Material for this task:
(begin)
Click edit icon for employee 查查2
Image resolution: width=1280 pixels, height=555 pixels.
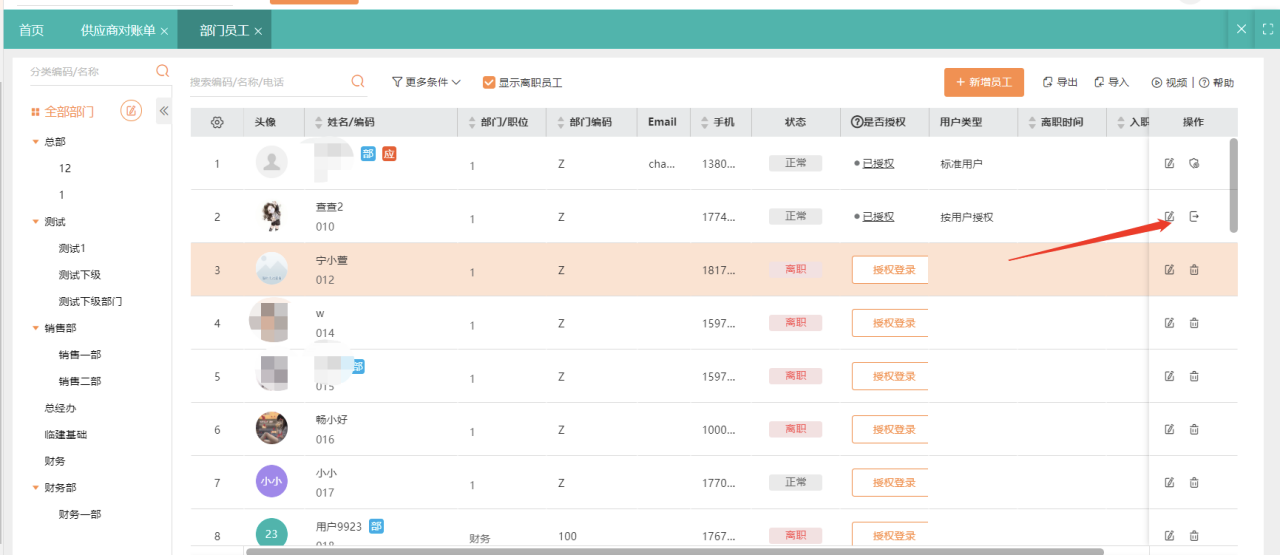(1169, 217)
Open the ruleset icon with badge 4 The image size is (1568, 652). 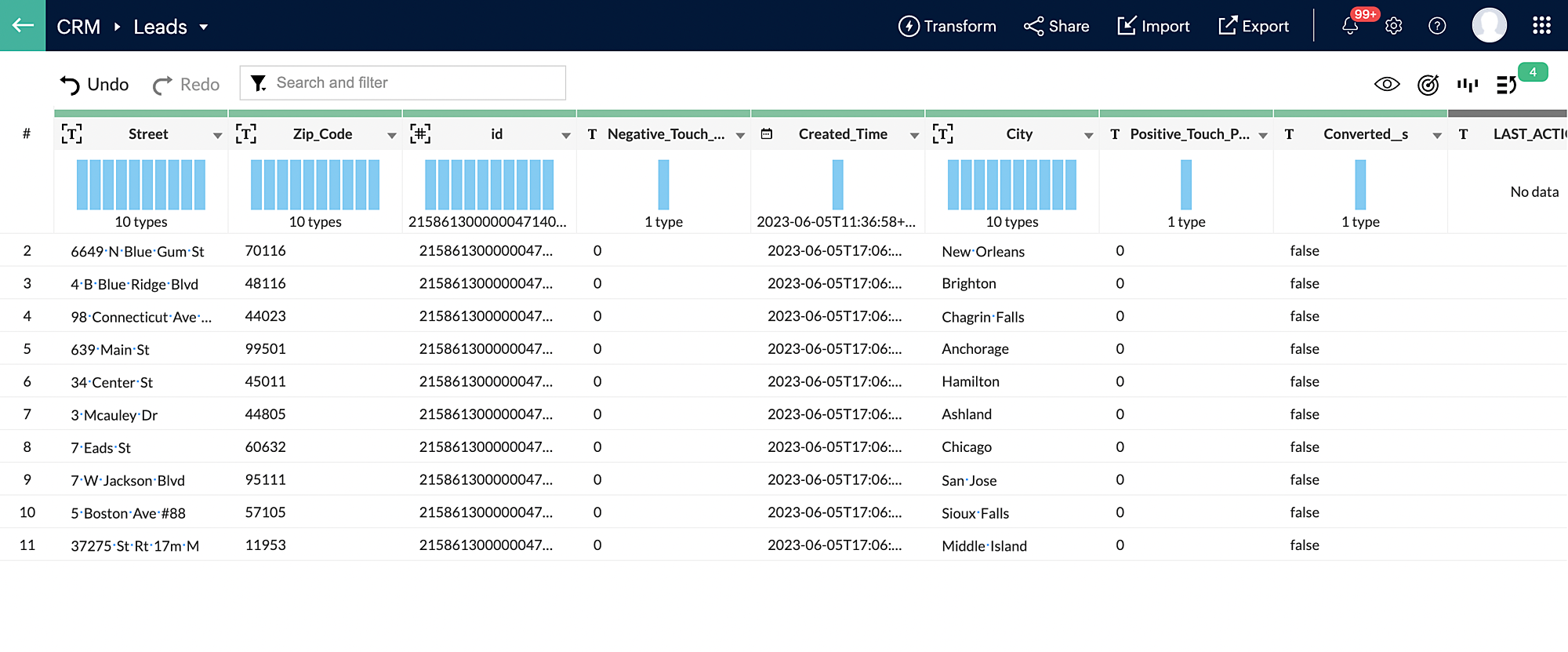click(x=1506, y=85)
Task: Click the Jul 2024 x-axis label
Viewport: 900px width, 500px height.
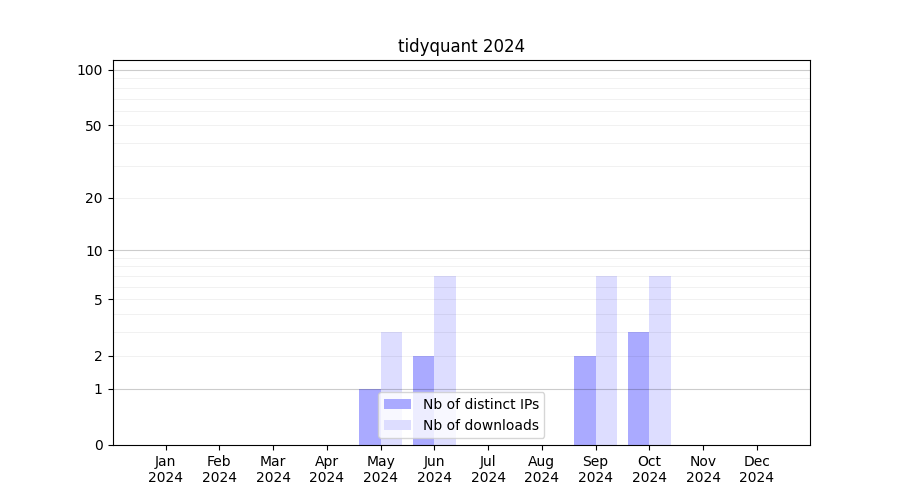Action: pos(488,469)
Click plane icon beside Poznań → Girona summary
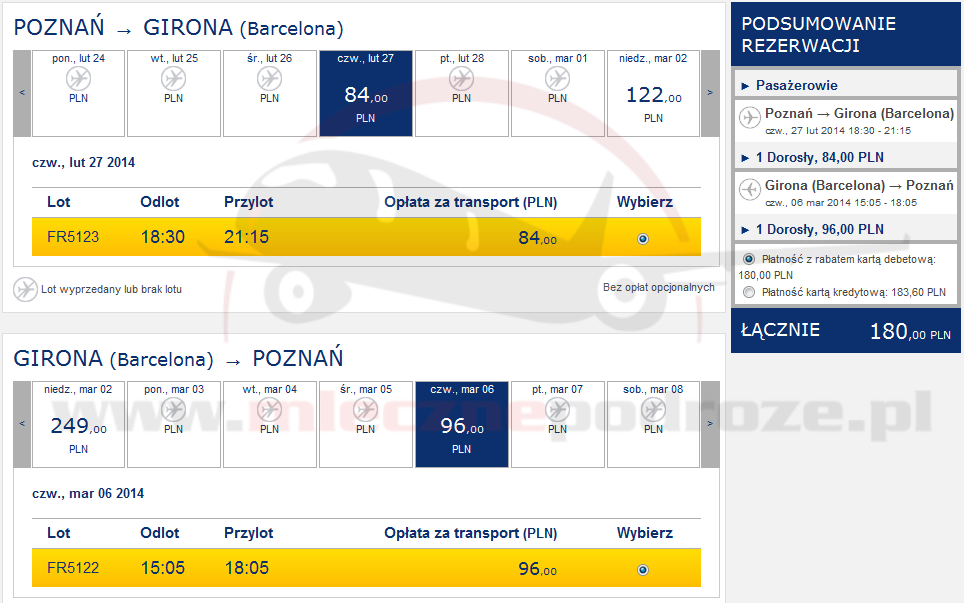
(end)
Find every line of the records that contains the string "width", matching case exactly, and copy each of those lines.

Image resolution: width=1280 pixels, height=555 pixels.
Viewport: 900px width, 500px height.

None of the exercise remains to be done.